General001
Years Ago | June 4th
Interesting moments in our Valley's history are revisited with this daily trip back in time.
Sunday, June 4th 2023, 12:00 AM EDT
Updated:

21 WFMJ archives / June 5, 1963 | Alumni of the Rayen School attended the 97th-anniversary reunion at the school 60 years ago.

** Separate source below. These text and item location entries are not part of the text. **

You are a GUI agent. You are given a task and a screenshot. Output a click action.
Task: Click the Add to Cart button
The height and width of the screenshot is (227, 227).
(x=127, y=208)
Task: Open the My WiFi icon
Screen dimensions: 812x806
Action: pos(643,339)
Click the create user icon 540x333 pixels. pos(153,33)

Barbara Drabkin, from the Class of 1963, pinned a carnation on Charles Henderson, former Youngstown mayor.
June 4
1998: The Lordstown-built Chevrolet Cavalier had its best sales month in 11 years, with 31,800 cars sold, the most since the model sold 33,500 in March 1987.

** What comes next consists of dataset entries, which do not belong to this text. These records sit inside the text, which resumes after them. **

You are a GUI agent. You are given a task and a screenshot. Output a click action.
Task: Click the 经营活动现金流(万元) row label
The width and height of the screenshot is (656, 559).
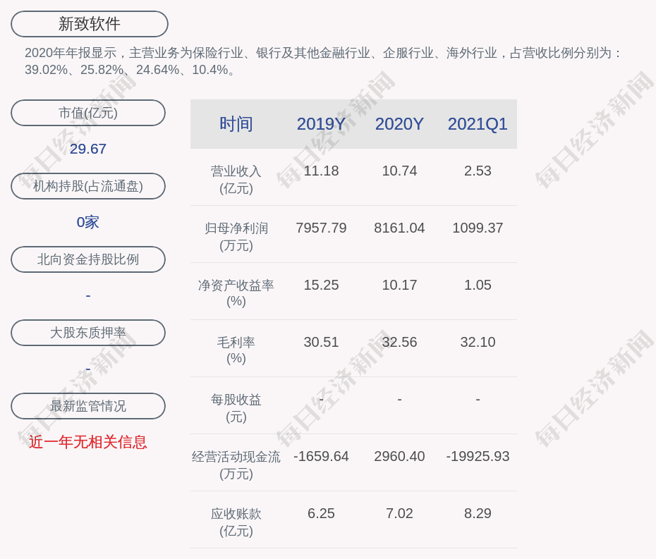tap(236, 465)
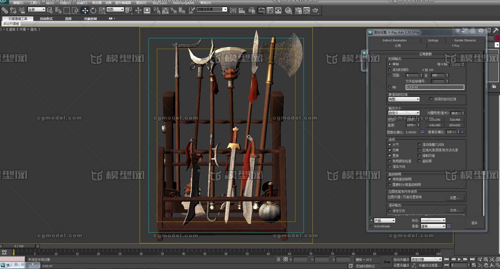Viewport: 500px width, 269px height.
Task: Open the 渲染(R) menu
Action: coord(141,3)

Youngstown City Council is faced with a pleasant chore, deciding how to spend a $4.3 million windfall, which the city will receive as part of $2 billion in rebates the Ohio Bureau of Workers Compensation is distributing throughout the state.
Sharon Tube Co. is seeking a 75 percent abatement in real and personal property taxes for an $8 million expansion and improvement project at its Hunter Street facility in Niles.
1983: Republic Steel Corp. receives praise from the Ohio Environmental Protection Agency for building an acid recycling plant at its Warren Works.
The 150-year-old Beardsley-Walter-Dehn House adjacent to Boardman Township Park is being restored.
Boardman's Dave Dravecky, 27, becomes the first Major League pitcher of 1983 to win eight games.
1973: A violent storm rakes the Youngstown area, dropping marble-sized hail on some areas.
Two men who threatened to blow up two large dams in West Virginia unless they were given huge sums of money are arrested by state police and FBI agents.
1948: A four-man gang of South Side youths who broke into 150 to 200 Youngstown and Boardman Township homes over two years is rounded up by Mahoning County Deputy Sheriff Robert "Whitey" Bertolette.
Youngstown Traffic Commissioner Clarence Coppersmith warns motorists of their responsibility to yield to pedestrians in marked crosswalks.
A stray dog enters St. Dominic School and bites student James B. Kicher, 12.